::: Study material :::
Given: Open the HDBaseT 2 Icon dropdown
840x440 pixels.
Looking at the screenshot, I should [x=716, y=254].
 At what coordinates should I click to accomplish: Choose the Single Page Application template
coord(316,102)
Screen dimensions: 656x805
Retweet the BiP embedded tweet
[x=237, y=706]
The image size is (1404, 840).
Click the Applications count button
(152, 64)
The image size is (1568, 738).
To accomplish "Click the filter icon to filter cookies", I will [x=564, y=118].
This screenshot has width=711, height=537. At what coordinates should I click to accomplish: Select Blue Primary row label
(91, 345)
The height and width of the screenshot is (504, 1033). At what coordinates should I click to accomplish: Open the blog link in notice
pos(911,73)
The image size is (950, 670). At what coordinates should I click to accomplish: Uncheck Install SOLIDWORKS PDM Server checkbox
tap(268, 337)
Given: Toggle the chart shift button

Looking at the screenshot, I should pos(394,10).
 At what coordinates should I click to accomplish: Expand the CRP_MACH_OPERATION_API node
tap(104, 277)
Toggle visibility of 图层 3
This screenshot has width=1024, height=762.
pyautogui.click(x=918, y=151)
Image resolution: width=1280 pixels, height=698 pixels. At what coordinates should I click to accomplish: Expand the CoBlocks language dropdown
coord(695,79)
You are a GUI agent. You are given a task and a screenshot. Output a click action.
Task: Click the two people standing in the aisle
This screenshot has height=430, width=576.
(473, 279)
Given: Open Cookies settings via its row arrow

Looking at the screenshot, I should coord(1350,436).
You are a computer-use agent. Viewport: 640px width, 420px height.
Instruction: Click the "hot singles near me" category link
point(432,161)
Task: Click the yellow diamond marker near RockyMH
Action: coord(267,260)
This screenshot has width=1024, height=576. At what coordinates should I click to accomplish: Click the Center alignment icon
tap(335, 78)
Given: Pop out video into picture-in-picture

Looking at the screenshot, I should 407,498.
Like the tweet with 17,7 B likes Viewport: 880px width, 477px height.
:::
> **What the task asks**
Reproduce the entries above in full, exactly as they read.

> **Reply to the exercise**
Given: Open the HDBaseT 2 Icon dropdown
840x440 pixels.
Looking at the screenshot, I should [x=716, y=254].
 At what coordinates should I click to accomplish: Choose the Single Page Application template
coord(316,102)
Screen dimensions: 656x805
Retweet the BiP embedded tweet
[x=237, y=706]
The image size is (1404, 840).
Click the Applications count button
(152, 64)
The image size is (1568, 738).
To accomplish "Click the filter icon to filter cookies", I will [x=564, y=118].
This screenshot has width=711, height=537. At what coordinates should I click to accomplish: Select Blue Primary row label
(91, 345)
The height and width of the screenshot is (504, 1033). At what coordinates should I click to accomplish: Open the blog link in notice
pos(911,73)
The image size is (950, 670). At what coordinates should I click to accomplish: Uncheck Install SOLIDWORKS PDM Server checkbox
tap(268, 337)
Given: Toggle the chart shift button

Looking at the screenshot, I should pos(394,10).
 At what coordinates should I click to accomplish: Expand the CRP_MACH_OPERATION_API node
tap(104, 277)
Toggle visibility of 图层 3
This screenshot has width=1024, height=762.
pyautogui.click(x=918, y=151)
Image resolution: width=1280 pixels, height=698 pixels. At what coordinates should I click to accomplish: Expand the CoBlocks language dropdown
coord(695,79)
You are a GUI agent. You are given a task and a screenshot. Output a click action.
Task: Click the two people standing in the aisle
This screenshot has height=430, width=576.
(473, 279)
Given: Open Cookies settings via its row arrow

Looking at the screenshot, I should coord(1350,436).
You are a computer-use agent. Viewport: 640px width, 420px height.
Instruction: Click the "hot singles near me" category link
point(432,161)
Task: Click the yellow diamond marker near RockyMH
Action: coord(267,260)
This screenshot has width=1024, height=576. At what coordinates should I click to accomplish: Click the Center alignment icon
tap(335, 78)
Given: Pop out video into picture-in-picture

Looking at the screenshot, I should 407,498.
Like the tweet with 17,7 B likes Viewport: 880px width, 477px height.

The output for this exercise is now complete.